Ostensibly, the Native Americans became a by-word,
a story and the displaced Europeans settled in America,
a City on the Hill.
And also the words of Robert Frost remind us something,
“One luminary clock against the sky, proclaimed
the time was neither wrong nor right. I have been
one acquainted with the night”. The timings
for the people of Pakistan are both in favor as
well as not in favor. They have been acquainted
with the night of misery and fanaticism too long.
Now the choices are lying in utter naked form in
front of them. As would say, Lorraine Hansberry
(1930-1965), the famous black American playwright
and the author of “A Raisin in the Sun”,
“Sometimes I can see the future stretched
out in front of me - just as plain as day; the future
hanging over there at the edge of my days, just
waiting for me”. Who then is the luminary
star on the Pakistani horizon to tell them which
way to turn to: Musharraf, Maulana Fazl-ur-Rahman,
Qazi Hussain Ahmad, Ms. Benazir Bhutto, Mian Nawaz
Sharif or Sirdar Akbar Khan Bugti and the mysterious
Mustafa Khar.
THE OPPOSITION’S DILEMMA: The opposition is
red in tooth and claw with President Musharraf.
While he spurns them “as a cur out of my way”,
to borrow a line from Shakespeare’s Julius
Caesar, they like Brutus after Caesar’s blood,
are heard shouting, “Stoop, Romans, stoop;
and let us bathe our hands in Caesar’s blood
up to the elbows, and besmear our swords. Then walk
we forth, even to the marketplace, and moving our
red weapons over our heads, let all cry: PEACE,
FREEDOM AND LIBERTY”.
A cry for a civil war can never be construed as
a call for freedom from oppression. Hatred is “
like the great waters that are dammed for the present;
they increase more and more and rise higher and
higher till an outlet is given; and the longer the
stream is stopped the more rapid and might is its
course when once it is let loose”, wrote once
Jonathan Edwards, the great preacher. Bloody hands
won’t bring peace, prosperity and freedom
to the people of Pakistan, and suppression like
the dammed waters won’t make the governance
of Pakistan any easier for President Musharraf.

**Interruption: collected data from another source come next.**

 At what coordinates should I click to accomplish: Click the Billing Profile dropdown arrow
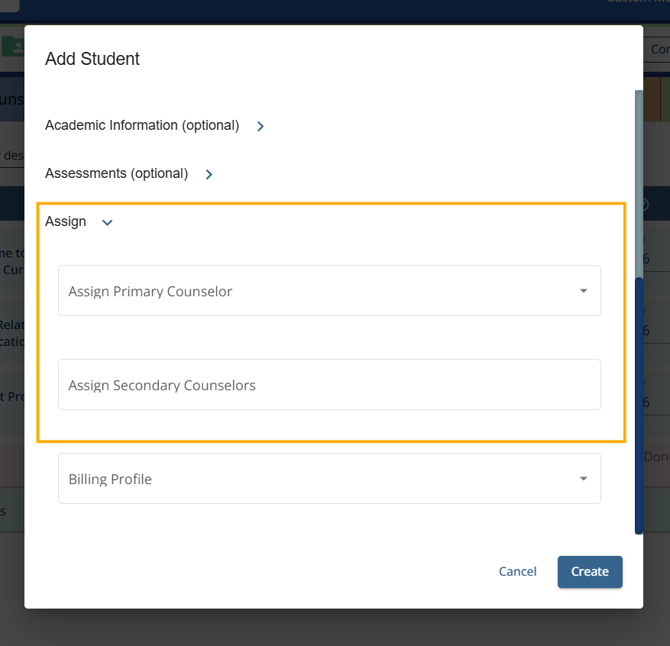coord(583,479)
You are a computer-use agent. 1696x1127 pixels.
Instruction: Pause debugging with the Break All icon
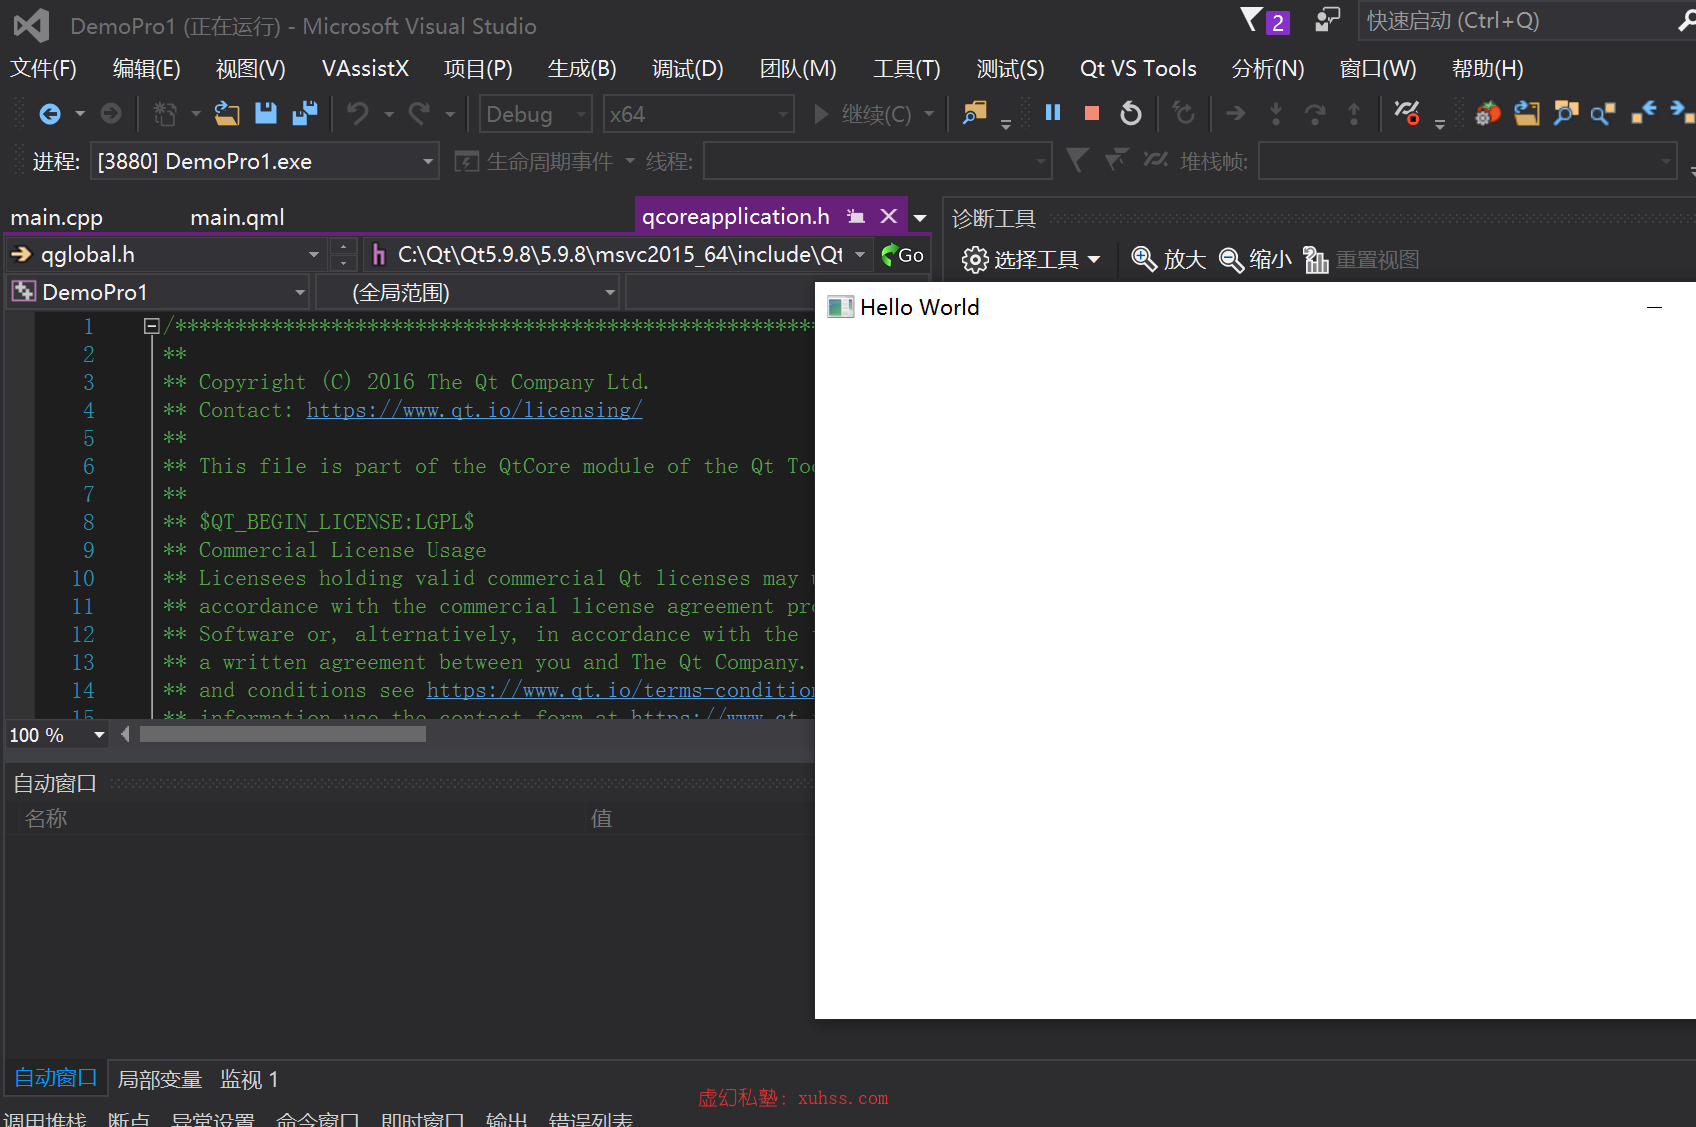coord(1053,113)
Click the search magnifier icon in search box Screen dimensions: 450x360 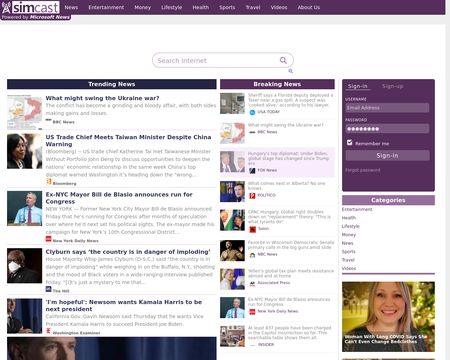283,60
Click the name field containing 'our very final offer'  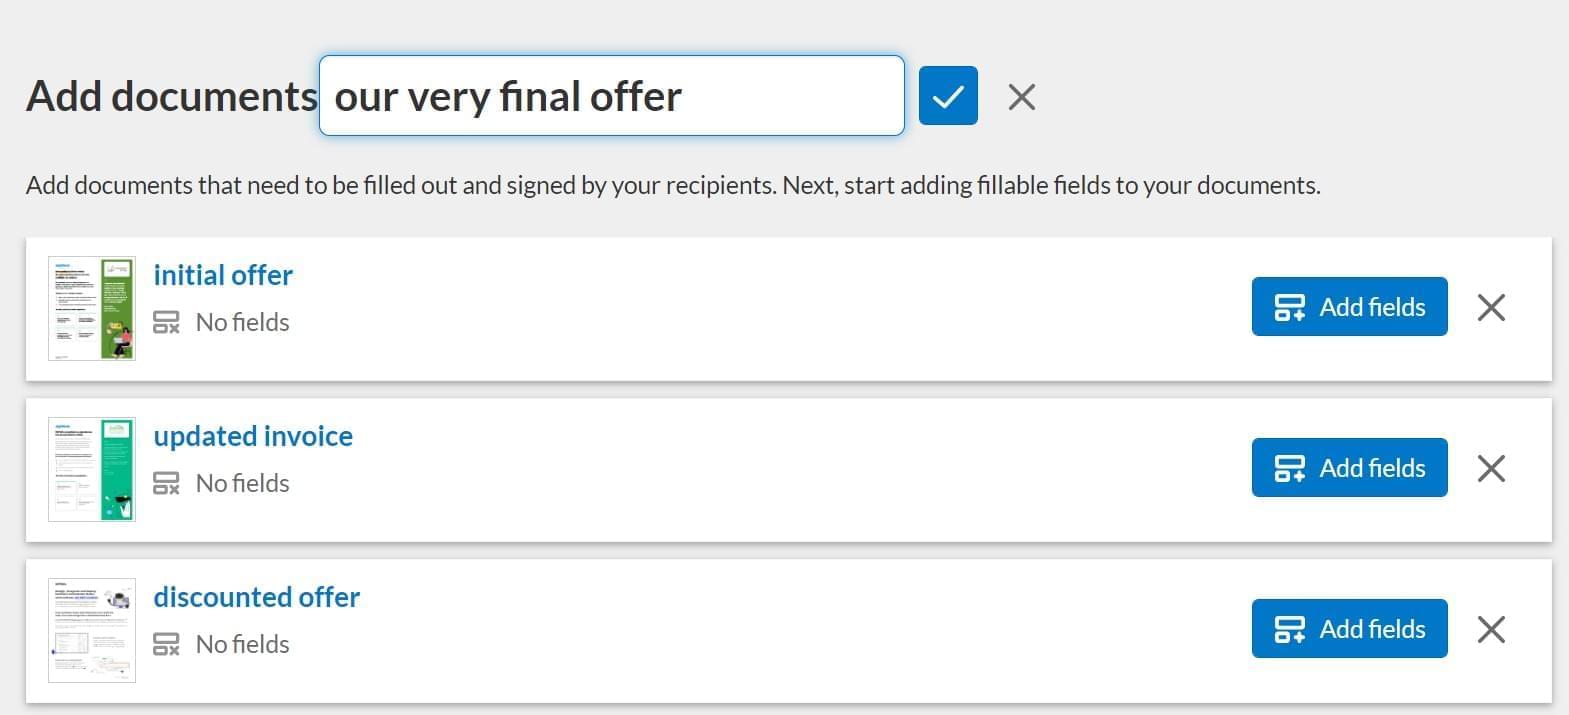pyautogui.click(x=611, y=96)
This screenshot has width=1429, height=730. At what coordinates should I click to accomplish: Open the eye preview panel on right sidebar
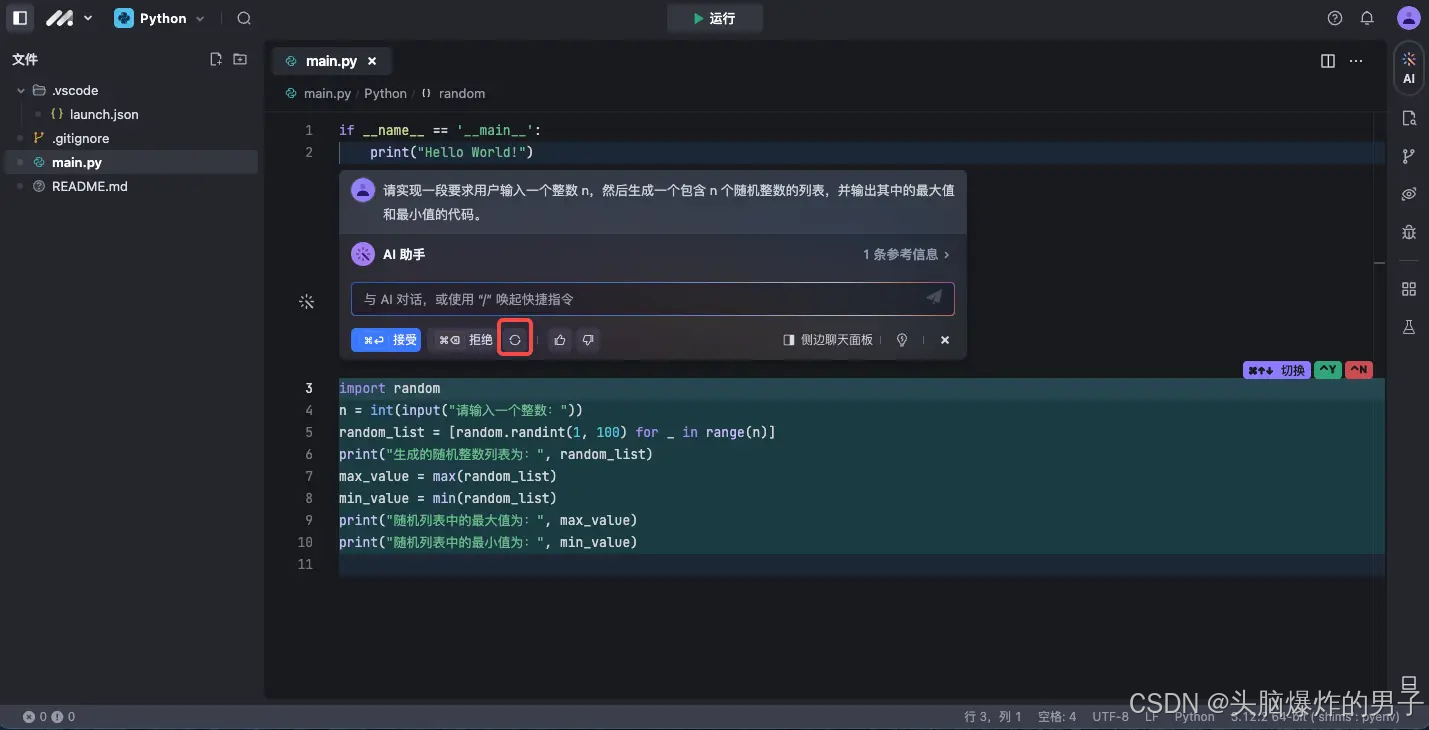click(x=1408, y=194)
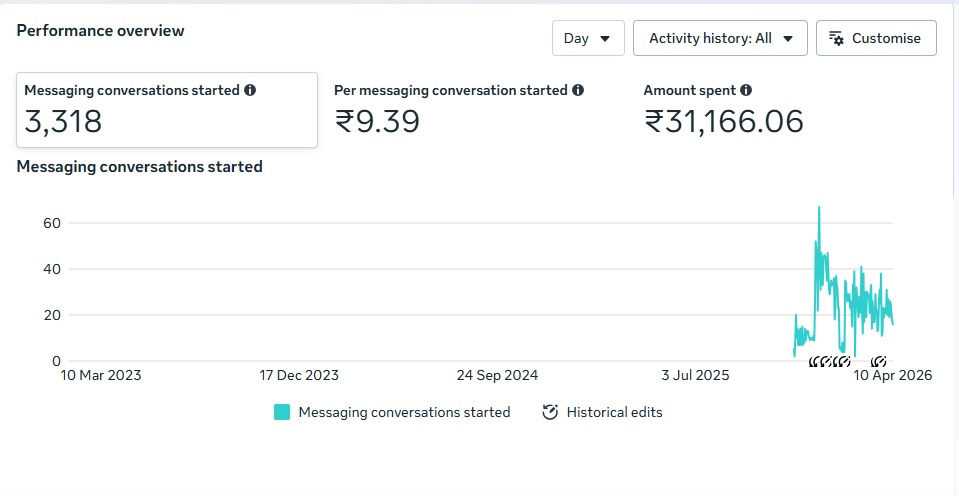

Reach out is the only solution now. But to whom?
Jagirdars and Sirdars are a leftover of the old
Indian Princes and Rajahs. Once this specie ruled
over 40% of India in some 562 Principalities. Rudyard
Kipling once wrote about them, “Providence
created the Maharajahs to offer mankind a spectacle”
the like of which will never be seen again. Imagine
some of them ruling over principalities, like that
of Kashmir, Mysore and Hyderabad as big as England
itself. Nehru with one stroke of pen in early fifties,
and his daughter with another in 1979 turned them
into paper-Princes, forcing them to either change
or leave. Conversion of former Raj-Mahals into five-star
hotels for instance is an indication that the former
princes have learnt the art how to survive. We,
on the contrary in Pakistan, have assiduously learnt
to not only live with them, but also to live in
their awe.
Bhutto by any definition was the most intelligent,
and the most arrogant ruler that Pakistan ever had.
Sher Baz Mazari, himself a Baloch Sirdar, writes
in his book “A Journey to Disillusionment”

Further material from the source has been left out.